Amazon Mechanical Turk (referred to as mturk; located at mturk.com) is an online marketplace designed to allow individuals or groups known as requesters to pay other individuals (workers) for completing small online tasks. In the last few years researchers in the social sciences, especially in psychology and economics, have utilized the mturk population as a way to collect research data. While this type of research collection has become more commonplace, sociologists do not frequently collect data using mturk or other crowdsourcing websites. First, I overview the basics of the mturk marketplace. Second, I answer the most prominent academic questions about using mturk workers for research: Who are the workers? Is the data reliable? What are the ethical issues? Then I suggest how sociologists can collect data using mturk, framed specifically for the diversity of methods used within sociological research.

Amazon Mechanical Turk

Crowdsourcing, a combination of crowd and outsourcing, simply means to outsource a task or problem to other people. This can be as simple as asking a group of friends to each make one square of a quilt for a gift, emailing academic listservs to diversify one’s literature search, or opening up the floor to an organization’s members for suggestions. Using personal, professional, or paid networks, crowdsourcing is often desirable because it is quick and cheap, yet can lead to diverse, creative, or numerous results. Crowdsourcing is a fascinating social phenomena to research in that it is changing how people solve problems, network, innovate, and do business (see Shepherd 2012), but it also has potential uses for research with the advent of crowdsourcing marketplaces.

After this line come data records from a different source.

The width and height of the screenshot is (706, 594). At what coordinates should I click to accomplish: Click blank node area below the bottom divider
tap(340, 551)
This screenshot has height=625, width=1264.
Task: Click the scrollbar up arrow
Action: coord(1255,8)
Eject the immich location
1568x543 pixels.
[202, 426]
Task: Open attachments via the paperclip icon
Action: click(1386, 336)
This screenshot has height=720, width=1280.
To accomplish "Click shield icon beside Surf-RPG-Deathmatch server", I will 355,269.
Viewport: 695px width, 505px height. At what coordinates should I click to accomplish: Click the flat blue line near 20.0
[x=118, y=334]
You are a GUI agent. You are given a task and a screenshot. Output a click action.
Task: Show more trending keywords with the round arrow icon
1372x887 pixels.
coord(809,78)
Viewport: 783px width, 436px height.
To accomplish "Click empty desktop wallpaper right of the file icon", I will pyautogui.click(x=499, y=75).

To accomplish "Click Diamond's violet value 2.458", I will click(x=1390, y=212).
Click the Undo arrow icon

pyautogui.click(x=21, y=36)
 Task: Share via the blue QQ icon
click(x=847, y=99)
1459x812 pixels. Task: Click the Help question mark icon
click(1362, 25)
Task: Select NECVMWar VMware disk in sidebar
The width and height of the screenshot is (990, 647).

Online crowdsourcing marketplaces – those where people are paid to complete tasks – have only become popular in the last decade, and currently Amazon Mechanical Turk is the largest and most often used of them.Footnote 1 The name Mechanical Turk comes from the late 18th century Austrian Automaton Chess-player, a mechanical device that was dressed like a Turk. It was purported to be intelligent enough to play excellent chess; however its chess playing was in fact controlled by an unseen human. Amazon’s Mechanical Turk, likewise, is designed for those with problems that require humans or groups of humans, not machines, to solve them.Footnote 2 Crowdsourcing problems to groups of people is often most effective when larger problems (e.g., transcribing an archive) can be divided into smaller tasks (e.g., transcribing a couple of pages) leading to the alternative names of microtasking or microwork for this type of problem-solving arrangement. Common tasks available on mturk include transcription, translation, photo and video tagging as well as marketing and academic research.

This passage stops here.